→ Work to be completed: Count how many of the rows below contain the string "Image", where uppercase and lowercase letters count as different. Reply with the number only.

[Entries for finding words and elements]
◇ ◇ ◇

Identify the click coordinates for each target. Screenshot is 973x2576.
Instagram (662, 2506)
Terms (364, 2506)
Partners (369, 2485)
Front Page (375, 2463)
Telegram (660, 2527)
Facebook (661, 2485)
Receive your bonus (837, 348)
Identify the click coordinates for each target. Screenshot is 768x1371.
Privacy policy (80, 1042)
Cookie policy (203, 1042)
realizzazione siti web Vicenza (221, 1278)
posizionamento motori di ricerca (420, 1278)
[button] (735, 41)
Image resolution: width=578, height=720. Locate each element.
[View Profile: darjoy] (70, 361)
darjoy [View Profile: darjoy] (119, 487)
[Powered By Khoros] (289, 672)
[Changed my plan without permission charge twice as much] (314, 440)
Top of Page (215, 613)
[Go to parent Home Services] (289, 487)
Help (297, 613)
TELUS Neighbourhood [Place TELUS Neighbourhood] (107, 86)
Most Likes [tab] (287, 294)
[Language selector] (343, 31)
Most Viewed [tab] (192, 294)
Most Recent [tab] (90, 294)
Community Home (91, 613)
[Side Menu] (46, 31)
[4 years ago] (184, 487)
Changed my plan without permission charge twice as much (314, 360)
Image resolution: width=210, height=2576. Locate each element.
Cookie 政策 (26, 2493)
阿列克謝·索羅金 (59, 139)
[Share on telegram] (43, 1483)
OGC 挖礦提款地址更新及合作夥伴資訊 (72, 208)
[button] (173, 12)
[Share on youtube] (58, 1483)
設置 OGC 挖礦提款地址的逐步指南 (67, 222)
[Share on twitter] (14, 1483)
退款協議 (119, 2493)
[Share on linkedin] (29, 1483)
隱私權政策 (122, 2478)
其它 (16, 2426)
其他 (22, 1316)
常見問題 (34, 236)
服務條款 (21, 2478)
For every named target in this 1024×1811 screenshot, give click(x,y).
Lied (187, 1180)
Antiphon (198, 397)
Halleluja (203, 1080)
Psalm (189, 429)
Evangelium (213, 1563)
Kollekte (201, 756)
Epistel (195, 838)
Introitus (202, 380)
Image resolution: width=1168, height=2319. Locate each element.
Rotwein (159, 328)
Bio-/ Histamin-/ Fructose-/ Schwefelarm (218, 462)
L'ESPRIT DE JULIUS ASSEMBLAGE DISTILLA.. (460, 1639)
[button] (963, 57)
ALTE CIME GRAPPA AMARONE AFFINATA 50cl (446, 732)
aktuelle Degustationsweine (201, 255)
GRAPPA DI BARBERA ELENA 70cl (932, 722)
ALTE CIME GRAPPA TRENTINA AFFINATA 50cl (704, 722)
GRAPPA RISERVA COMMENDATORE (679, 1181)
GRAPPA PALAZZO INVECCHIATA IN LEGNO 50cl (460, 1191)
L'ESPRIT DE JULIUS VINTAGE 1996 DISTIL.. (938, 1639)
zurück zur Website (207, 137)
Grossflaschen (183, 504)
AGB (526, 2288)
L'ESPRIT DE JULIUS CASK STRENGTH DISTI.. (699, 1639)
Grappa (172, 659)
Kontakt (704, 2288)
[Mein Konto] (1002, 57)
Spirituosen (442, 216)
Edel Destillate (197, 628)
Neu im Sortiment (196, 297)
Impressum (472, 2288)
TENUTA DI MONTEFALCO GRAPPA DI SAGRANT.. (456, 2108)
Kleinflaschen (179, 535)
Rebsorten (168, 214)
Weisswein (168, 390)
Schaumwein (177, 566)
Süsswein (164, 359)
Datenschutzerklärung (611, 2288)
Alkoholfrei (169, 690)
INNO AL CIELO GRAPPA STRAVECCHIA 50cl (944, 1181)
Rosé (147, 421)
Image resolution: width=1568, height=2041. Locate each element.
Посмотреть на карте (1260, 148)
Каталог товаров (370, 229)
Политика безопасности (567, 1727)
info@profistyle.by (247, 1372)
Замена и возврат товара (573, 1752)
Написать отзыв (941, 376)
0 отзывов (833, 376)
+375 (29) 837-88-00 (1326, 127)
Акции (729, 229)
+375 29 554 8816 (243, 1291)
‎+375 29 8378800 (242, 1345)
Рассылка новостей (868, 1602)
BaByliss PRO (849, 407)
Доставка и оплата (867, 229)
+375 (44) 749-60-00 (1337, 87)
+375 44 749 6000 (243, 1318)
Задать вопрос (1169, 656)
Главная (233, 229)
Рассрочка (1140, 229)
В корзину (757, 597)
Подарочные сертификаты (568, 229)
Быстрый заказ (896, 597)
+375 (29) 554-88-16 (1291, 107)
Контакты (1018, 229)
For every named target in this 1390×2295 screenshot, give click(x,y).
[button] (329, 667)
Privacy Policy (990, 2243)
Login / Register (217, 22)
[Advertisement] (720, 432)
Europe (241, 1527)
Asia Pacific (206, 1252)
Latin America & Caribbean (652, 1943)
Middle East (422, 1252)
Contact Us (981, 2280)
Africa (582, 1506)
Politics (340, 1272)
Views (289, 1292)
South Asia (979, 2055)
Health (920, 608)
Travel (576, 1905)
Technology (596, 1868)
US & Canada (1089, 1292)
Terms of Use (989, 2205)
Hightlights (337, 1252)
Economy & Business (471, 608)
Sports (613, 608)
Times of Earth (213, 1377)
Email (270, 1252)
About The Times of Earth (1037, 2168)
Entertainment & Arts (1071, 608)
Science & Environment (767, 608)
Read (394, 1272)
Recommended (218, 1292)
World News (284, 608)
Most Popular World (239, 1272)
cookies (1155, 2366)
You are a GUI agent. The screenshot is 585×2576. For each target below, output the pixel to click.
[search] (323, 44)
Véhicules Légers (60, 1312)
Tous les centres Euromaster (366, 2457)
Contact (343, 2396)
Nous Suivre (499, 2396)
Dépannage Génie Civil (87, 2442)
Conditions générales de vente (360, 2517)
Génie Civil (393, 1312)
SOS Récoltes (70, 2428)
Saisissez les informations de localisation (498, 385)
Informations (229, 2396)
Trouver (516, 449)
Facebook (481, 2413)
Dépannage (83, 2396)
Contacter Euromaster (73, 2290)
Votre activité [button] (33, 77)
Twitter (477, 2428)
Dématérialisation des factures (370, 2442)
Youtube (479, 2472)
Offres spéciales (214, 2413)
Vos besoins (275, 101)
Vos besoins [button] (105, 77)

◇ ◇ ◇

→ Finished answer: 4